WORK ORDER: If a line in the material below has the string "agent", copy it out.

SOURCE MATERIAL:
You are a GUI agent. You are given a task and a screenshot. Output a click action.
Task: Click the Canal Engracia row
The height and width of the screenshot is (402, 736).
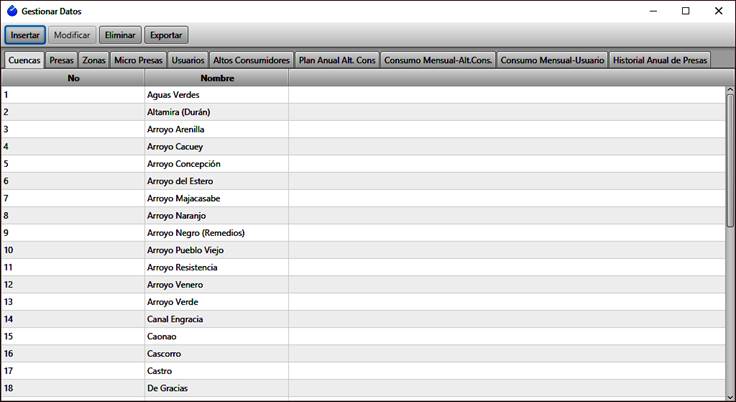175,319
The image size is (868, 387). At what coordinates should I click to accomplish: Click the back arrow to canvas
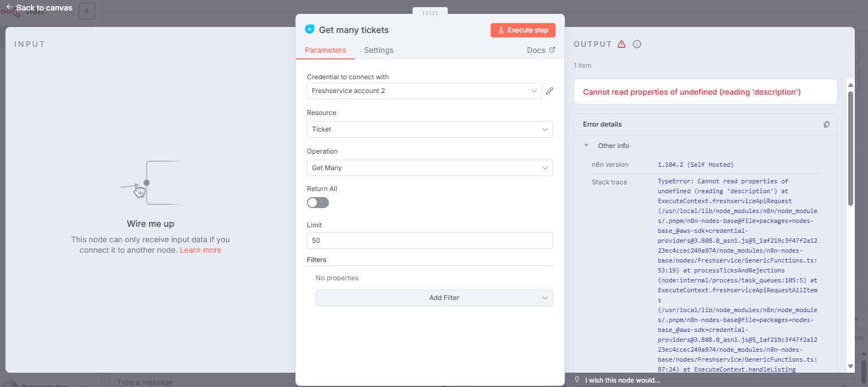[9, 7]
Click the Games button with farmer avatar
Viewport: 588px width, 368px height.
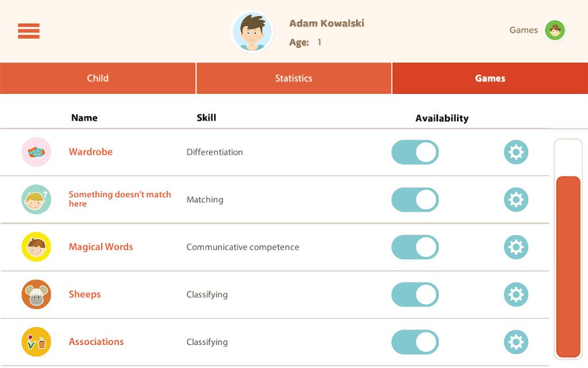(x=537, y=30)
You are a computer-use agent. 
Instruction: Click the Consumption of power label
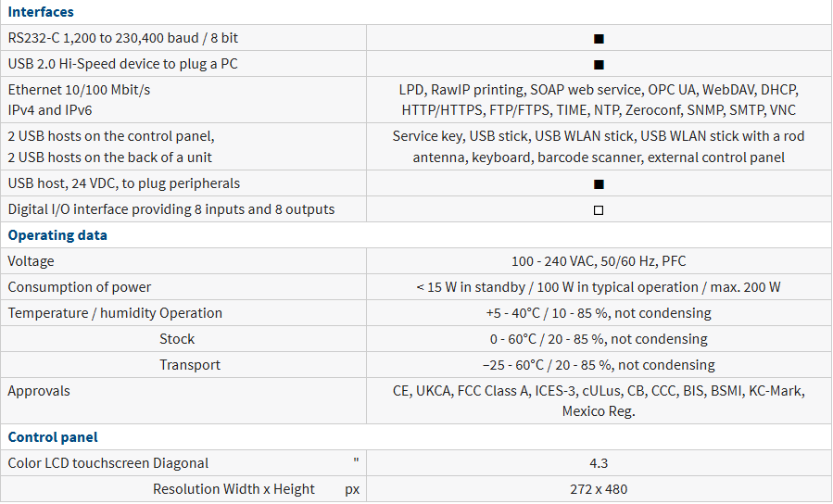coord(79,287)
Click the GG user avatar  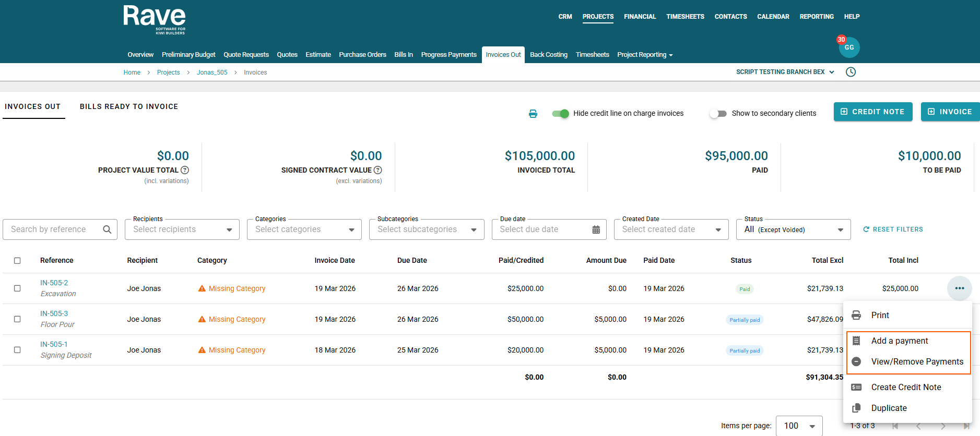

ANSWER TO THE EXERCISE:
You are a GUI agent. You are given a task and a screenshot. Output a click action.
You are a computer-use agent. 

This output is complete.